Glacier lakes swollen by global warming threaten millions
Glacier lakes swollen by global warming threaten millions / Photo: © AFP/File

Glacier lakes swollen by global warming threaten millions

Violent flooding from glacier lakes formed or enlarged by climate change threatens at least 15 million people worldwide, most of them in four countries, researchers said Tuesday.

Text size:

More than nine million people across so-called High Mountain Asia live in the path of potential glacial lake outburst floods, including five million in northern India and Pakistan, they reported in Nature Communications.

China and Peru are also especially exposed to the danger of abrupt flooding from melting glaciers, according to the study, the first global assessment of areas most at risk.
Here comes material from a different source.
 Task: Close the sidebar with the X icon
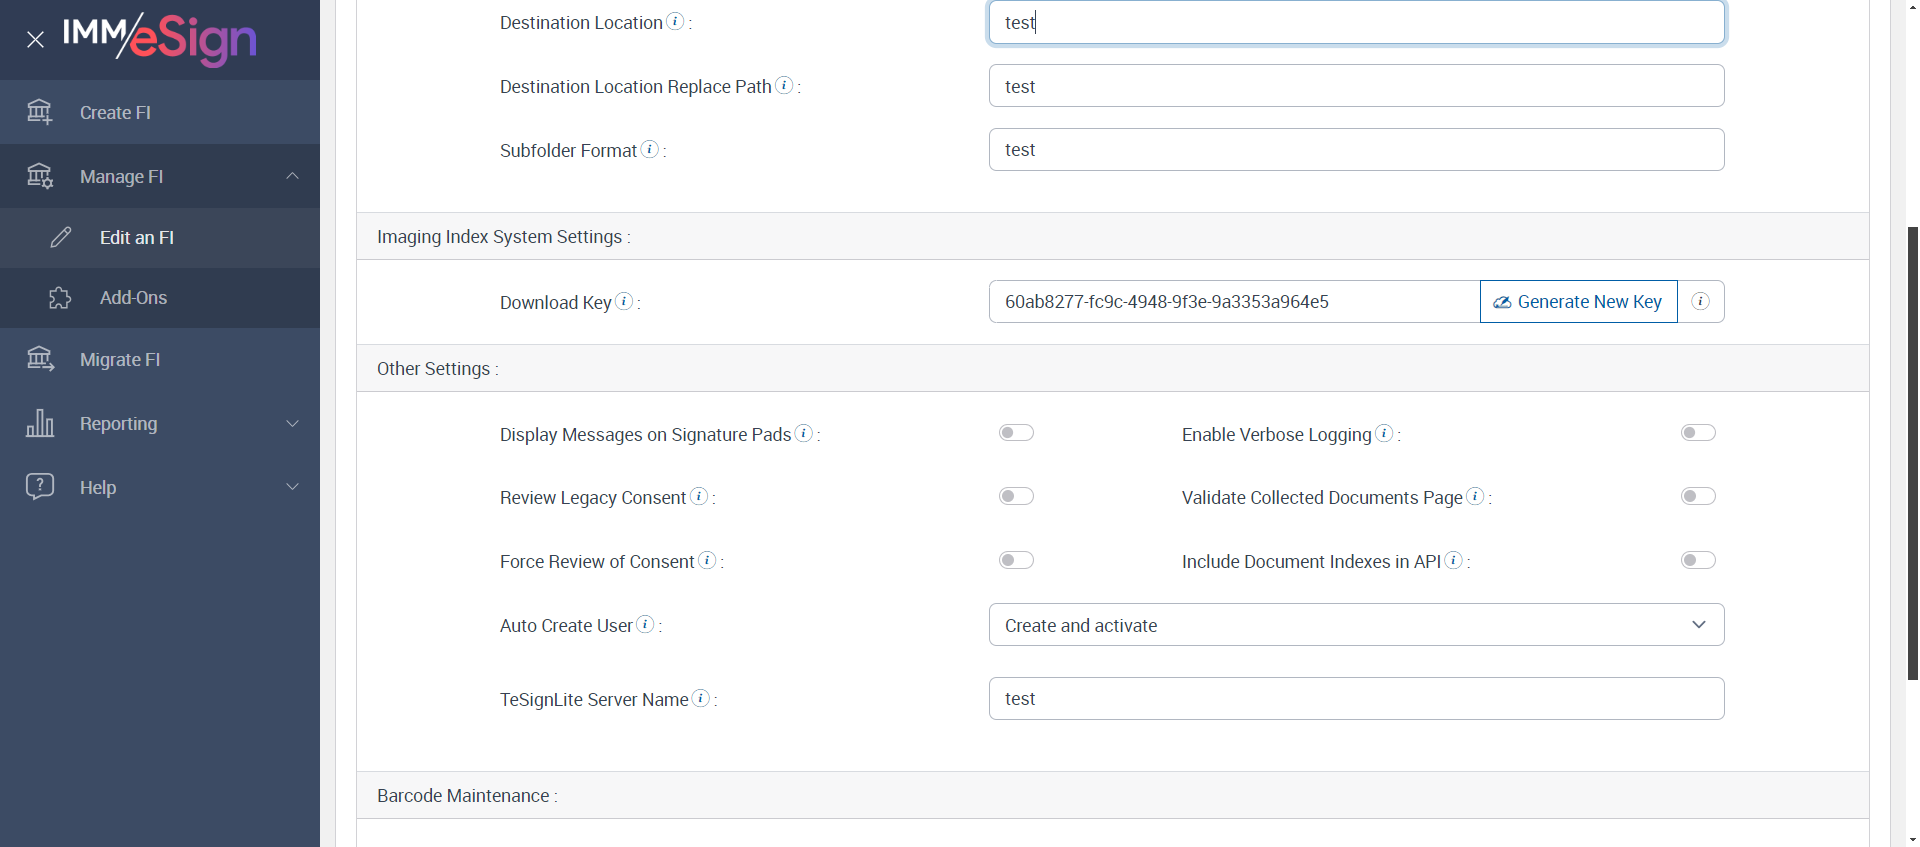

The volume of lakes formed as glaciers worldwide disintegrate due to global warming has jumped by 50 percent in 30 years, according to a 2020 study based on satellite data.

Earth's average surface temperature has risen nearly 1.2 degrees Celsius since preindustrial times, but high-mountain regions around the world have warmed at twice that pace.

Glacier lakes are particularly unstable because they are most often dammed by ice or sediment composed of loose rock and debris. When accumulating water bursts through these accidental barriers, massive flooding can occur downstream.

This kind of flooding has been responsible for thousands of deaths in the last century, as well as the destruction of communities, infrastructure and livestock.

"It's not the areas with the largest number or most rapidly growing lakes that are most dangerous," said lead author Caroline Taylor, a doctoral student at Newcastle University in England.

"Instead, it is the number of people, their proximity to a glacial lake, and, importantly, their ability to cope with a flood that determines the potential danger," she explained.

Thousands of people, for example, have been killed by glacier lake outburst floods in High Mountain Asia but only a handful in North America's Pacific Northwest, even though that region has twice as many glacial lakes.

To carry out the study, Taylor and her colleagues compared three sets of data: the number and condition of lakes fed by melt-water, the number of people living within 50 kilometres of a glacial lake basin, and how prepared communities are to cope with disaster should it arrive.

Some 90 million people across 30 countries live in 1,089 glacial lake basins, they found. 15 million of them reside within one kilometre of the track an outburst flood would take.

- Exposure vs. vulnerability -

Pakistan is home to more than 7,000 glaciers in the spectacular Himalaya, Hindu Kush and Karakoram mountain ranges, more than anywhere else on Earth outside the poles.

Last summer, on the heels of a two-month heat wave and during sustained rains that followed, raging torrents from melting glaciers in northern Pakistan ripped up thousands of kilometres of roads and railway tracks, destroyed bridges, and washed away entire villages.

In Peru, a 41-year-old farmer who lives in mountains near the city of Huaraz has filed suit against the German firm RWE, saying its greenhouse gas emissions are partly responsible for the melting of nearby glaciers.

Last year a delegation of German judges visited the region to determine what risk the expanding lake below the Palcacocha glacier poses to city of Huaraz and its 120,000 inhabitants.

Half of the Earth's 215,000 glaciers and a quarter of their mass will melt away by the end of the century even if global warming can be capped at 1.5 degrees Celsius, the ambitious Paris Agreement target that many scientists now say is beyond reach, a recent study found.

Over the past century, a third of global sea-level rises came from glacier melt, according to earlier research.